■ Requirement 1 ■
In the mailing list message on fast-math optimizations, restate the paragraph beginning "@Steve: You mentioned" more briefly, keeping its main point.
■ Requirement 2 ■
Write what comes next in the mailing list message on fast-math optimizations, picking up after its final sentence.

[llvm-dev] Question on fast-math optimizations

Heiko Becker via llvm-dev llvm-dev at lists.llvm.org
Fri Nov 30 02:49:35 PST 2018


--Resending my last mail, as it might have gotten lost --

Thanks Nicolai and Steve for the initial replies.

So if I understand correctly there are 2 places you can pinpoint at 
where distributivity is used:

- simplification of infinity/NaN expressions

- combination with FMA introduction


@Steve: You mentioned "fast-math flags characterizing when it would be 
allowed" so is there a point of reference where it is exactly specified 
what fast-math flags allow and what not beyond the llvm documentation 
that gives the high-level explanation?

(Entries on finding words and elements)

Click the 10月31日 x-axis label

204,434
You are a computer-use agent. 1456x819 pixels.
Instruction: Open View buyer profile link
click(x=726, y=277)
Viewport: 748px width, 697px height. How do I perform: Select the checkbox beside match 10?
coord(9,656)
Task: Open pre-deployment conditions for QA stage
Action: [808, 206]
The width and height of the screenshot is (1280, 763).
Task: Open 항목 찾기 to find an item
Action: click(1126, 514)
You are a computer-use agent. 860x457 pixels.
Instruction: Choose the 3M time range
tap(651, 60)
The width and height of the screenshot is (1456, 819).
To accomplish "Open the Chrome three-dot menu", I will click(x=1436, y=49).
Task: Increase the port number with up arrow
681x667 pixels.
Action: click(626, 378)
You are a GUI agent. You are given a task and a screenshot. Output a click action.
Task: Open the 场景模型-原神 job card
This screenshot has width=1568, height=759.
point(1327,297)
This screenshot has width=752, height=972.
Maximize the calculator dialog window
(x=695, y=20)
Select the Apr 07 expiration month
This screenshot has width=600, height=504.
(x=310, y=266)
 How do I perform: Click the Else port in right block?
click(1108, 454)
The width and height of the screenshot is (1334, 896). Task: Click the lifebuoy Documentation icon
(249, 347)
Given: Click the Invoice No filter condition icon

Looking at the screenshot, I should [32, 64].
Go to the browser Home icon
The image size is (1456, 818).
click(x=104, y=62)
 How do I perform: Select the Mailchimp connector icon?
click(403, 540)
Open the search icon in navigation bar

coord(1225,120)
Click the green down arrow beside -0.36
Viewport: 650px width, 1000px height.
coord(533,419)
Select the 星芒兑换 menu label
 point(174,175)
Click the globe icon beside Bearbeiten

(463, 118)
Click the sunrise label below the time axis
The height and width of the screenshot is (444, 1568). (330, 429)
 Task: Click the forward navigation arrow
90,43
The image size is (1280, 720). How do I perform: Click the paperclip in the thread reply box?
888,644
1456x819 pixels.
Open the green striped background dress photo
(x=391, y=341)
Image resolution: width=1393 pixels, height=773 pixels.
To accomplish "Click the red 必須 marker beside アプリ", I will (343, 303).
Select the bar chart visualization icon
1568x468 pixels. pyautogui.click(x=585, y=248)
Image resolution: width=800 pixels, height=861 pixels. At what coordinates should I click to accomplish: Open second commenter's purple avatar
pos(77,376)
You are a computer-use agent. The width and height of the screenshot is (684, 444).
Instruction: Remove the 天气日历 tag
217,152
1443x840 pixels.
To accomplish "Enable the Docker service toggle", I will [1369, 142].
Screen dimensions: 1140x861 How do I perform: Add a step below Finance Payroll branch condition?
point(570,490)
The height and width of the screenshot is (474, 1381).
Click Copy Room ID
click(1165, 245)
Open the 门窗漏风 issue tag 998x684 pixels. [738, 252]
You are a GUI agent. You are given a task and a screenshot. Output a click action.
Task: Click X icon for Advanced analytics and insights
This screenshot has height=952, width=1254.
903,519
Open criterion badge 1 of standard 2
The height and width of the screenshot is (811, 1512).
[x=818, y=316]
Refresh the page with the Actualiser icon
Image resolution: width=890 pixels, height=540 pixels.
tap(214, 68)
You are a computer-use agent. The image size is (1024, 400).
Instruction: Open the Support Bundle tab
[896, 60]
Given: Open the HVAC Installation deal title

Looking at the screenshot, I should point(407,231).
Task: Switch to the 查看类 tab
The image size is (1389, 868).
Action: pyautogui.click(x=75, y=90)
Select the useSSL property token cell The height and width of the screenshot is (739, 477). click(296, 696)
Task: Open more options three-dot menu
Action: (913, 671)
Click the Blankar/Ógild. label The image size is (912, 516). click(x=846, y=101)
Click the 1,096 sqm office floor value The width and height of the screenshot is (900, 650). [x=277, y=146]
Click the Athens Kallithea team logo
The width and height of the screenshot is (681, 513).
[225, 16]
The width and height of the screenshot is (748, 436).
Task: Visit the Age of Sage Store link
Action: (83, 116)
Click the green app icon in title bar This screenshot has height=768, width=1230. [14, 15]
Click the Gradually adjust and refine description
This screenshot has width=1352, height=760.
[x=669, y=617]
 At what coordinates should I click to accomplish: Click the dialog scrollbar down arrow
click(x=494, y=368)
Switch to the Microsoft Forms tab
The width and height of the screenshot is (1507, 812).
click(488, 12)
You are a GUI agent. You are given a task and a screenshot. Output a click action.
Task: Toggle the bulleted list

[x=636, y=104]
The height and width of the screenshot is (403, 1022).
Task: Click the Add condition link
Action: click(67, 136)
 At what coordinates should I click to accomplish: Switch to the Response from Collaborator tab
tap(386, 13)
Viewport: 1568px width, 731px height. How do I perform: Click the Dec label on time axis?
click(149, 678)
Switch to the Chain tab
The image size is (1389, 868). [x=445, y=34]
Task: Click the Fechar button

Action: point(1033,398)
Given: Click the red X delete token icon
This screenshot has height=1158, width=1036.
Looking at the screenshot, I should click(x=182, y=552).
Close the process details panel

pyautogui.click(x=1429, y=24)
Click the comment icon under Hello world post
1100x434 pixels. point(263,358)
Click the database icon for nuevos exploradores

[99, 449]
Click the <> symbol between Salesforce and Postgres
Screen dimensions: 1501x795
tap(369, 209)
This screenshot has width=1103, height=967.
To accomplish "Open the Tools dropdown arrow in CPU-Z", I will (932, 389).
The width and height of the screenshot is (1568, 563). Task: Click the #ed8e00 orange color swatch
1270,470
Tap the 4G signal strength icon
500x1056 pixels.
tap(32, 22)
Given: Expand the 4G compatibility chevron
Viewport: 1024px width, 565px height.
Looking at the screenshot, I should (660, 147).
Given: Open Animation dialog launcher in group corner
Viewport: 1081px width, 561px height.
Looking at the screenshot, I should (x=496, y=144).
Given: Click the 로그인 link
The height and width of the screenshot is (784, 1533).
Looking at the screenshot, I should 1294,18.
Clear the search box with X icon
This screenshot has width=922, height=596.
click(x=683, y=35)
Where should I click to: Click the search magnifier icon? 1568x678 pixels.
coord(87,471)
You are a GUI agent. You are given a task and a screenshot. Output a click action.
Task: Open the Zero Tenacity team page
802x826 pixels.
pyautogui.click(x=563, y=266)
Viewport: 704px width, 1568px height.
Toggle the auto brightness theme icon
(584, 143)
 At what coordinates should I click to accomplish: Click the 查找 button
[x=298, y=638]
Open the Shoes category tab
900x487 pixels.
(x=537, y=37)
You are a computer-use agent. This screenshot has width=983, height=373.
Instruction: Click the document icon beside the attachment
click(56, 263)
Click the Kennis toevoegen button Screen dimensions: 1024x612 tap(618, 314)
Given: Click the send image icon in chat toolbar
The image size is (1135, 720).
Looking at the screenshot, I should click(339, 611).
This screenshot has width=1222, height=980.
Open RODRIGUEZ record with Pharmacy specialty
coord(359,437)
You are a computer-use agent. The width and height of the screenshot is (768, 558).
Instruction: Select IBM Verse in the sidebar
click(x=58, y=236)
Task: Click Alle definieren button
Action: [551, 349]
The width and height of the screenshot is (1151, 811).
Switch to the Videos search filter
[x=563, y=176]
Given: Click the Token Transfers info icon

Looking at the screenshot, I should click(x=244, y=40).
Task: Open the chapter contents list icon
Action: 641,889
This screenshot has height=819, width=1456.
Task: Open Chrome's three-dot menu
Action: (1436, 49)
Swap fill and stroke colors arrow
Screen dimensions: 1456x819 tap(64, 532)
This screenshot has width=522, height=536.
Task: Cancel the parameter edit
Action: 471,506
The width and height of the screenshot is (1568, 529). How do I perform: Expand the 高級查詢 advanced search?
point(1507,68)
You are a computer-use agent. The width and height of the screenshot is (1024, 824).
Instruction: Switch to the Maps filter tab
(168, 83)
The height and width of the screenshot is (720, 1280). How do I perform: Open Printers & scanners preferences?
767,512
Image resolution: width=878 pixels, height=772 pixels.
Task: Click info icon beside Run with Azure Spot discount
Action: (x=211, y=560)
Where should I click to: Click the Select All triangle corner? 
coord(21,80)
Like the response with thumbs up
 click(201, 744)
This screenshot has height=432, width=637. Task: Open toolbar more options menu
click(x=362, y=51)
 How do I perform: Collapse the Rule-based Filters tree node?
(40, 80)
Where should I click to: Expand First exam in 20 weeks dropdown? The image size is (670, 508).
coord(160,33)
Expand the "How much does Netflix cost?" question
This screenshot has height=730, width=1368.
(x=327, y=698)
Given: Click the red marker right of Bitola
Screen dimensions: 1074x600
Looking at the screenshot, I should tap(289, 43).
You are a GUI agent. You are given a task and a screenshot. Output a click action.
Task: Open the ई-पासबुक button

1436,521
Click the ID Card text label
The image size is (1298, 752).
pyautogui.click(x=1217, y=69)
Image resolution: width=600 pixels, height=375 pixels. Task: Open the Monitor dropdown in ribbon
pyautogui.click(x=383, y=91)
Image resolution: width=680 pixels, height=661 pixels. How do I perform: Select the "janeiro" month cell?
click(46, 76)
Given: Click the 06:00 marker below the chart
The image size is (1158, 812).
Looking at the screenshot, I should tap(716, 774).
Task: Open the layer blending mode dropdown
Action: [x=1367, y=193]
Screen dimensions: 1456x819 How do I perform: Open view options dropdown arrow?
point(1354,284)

■ Right answer 1 ■
Steve had mentioned fast-math flags that characterize when a transformation is allowed. The writer asks whether any reference specifies exactly what those flags permit and forbid, beyond the high-level explanation in the LLVM documentation.

■ Right answer 2 ■
Thanks again,

Heiko

On 11/22/18 11:16 AM, Heiko Becker via llvm-dev wrote:
> On 11/21/18 12:41 PM, Nicolai Hähnle wrote:
>
>> On 20.11.18 16:38, Stephen Canon via llvm-dev wrote:
>>> Distribution doesn’t seem to be used by many transforms at present. 
>>> My vague recollection is that the fast math flags didn’t do a great 
>>> job of characterizing when it would be allowed, and using it 
>>> aggressively broke a lot of code in practice (code which was 
>>> numerical unstable already, but depended on getting the same 
>>> unstable results), so people have been gun-shy about using it. Owen 
>>> might remember more of the gory details.
>>>
>>> Arguably, it is implicitly used when FMA formation is combined with 
>>> fast-math, e.g.:
>>>
>>>     float foo(float x, float y) {
>>>       return x*(y + 1);
>>>     }
>>>
>>> Compiled with -mfma -ffast-math, this generates fma(x, y, x). Even 
>>> though this transform superficially appears to use distributivity, 
>>> that’s somewhat debatable because the fma computes the whole result 
>>> without any intermediate rounding, so it’s pretty wishy-washy to say 
>>> that it’s been used here.
>>
>> It most definitely has been used here, because of inf/nan behavior.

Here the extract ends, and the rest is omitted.